Re: HTML::TokeParser Problem

Replies are listed 'Best First'.
Re^2: HTML::TokeParser Problem by sirius98 (Acolyte) on Dec 17, 2004 at 03:14 UTC
Its an asp page the actualy tag when i look at the source from the page is below, note the problem at saloon.18". How do i fix this? <input style="display:none" name="stradtext" type="text" value="Mercedes-Benz S500 W220 2002 Zircon Silver Anthracite trim, 4dr Sedan 4.96ltr 8 Cyls Petrol 5sp Auto, 22884kms, One owner. Fully optioned luxury saloon.18" alloy wheels. Low kilometres. Inspection will not disappoint., ABS, Air Bag, Air Con, CD Player, C'lock, Climate Control, Cruise cont, Electric Seats, Immobiliser, Leather, Logbooks, Mags, Metallic Paint, Phone Kit, Pwr Mirrors, Pwr Windows, Pwr Steer, Radio Cass, Speed Alert, Sunroof, Traction Control, Trip Computer, 802GZE $189950.00 Briggs Carse Moloney 779 Kingsford Smith Drv Eagle Farm (07)36302244">	[reply] [d/l]
Re^3: HTML::TokeParser Problem by graff (Chancellor) on Dec 17, 2004 at 05:41 UTC
I think this is where one is supposed to use a '%HH' expression to safely invoke/evoke the "special" character (double quote in this case) without screwing up everything else: `... saloon.18%22 alloy...` [download] The same might apply to the apostrophe that occurs later in the same string (replace it with "%27"), and since you'll be doing stuff in perl with this string, you'd better treat the dollar sign as well ("%24"). By any chance, has something already been done to this text, in terms of "decoding" uri escapes, before you get to the point in your script that throws the error? If so, maybe just postpone doing that sort of step until later in the script. Update (oops): As tye points out in the following reply, I'm wrong -- it's not a URI-escape thing, it's an HTML Entity thing. So, my question should have been phrased "has something been done to decode HTML entity references (like `"`)?" If so, don't do that, or do it later.	[reply] [d/l] [select]
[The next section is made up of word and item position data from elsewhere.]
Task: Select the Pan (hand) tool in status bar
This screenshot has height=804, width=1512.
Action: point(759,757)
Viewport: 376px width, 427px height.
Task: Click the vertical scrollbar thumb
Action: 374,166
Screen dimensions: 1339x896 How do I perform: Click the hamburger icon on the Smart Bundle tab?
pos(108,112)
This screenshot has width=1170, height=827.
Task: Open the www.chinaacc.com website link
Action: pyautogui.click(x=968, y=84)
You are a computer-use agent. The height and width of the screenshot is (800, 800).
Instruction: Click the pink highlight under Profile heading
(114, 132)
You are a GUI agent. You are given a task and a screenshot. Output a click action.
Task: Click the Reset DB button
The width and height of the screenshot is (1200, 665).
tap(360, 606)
Re^4: HTML::TokeParser Problem (entitties) by tye (Sage) on Dec 17, 2004 at 06:51 UTC
No, %XX is for URLs which this isn't. This is just HTML so use `"` in place of ". - tye	[reply] [d/l]
Re^4: HTML::TokeParser Problem by sirius98 (Acolyte) on Dec 17, 2004 at 10:08 UTC
I'm parsing a web page that i have no control over the format of the content. Basically i get the webpage using the LWP::UserAgent module then i call the HTML::TokeParser on that web page. Then i call the while loop that is in my post. Im wondering if i can set what the TokeParser object that i create sees as ending the field so instead of it being an " i can set it to > Any Suggestions would be great.	[reply]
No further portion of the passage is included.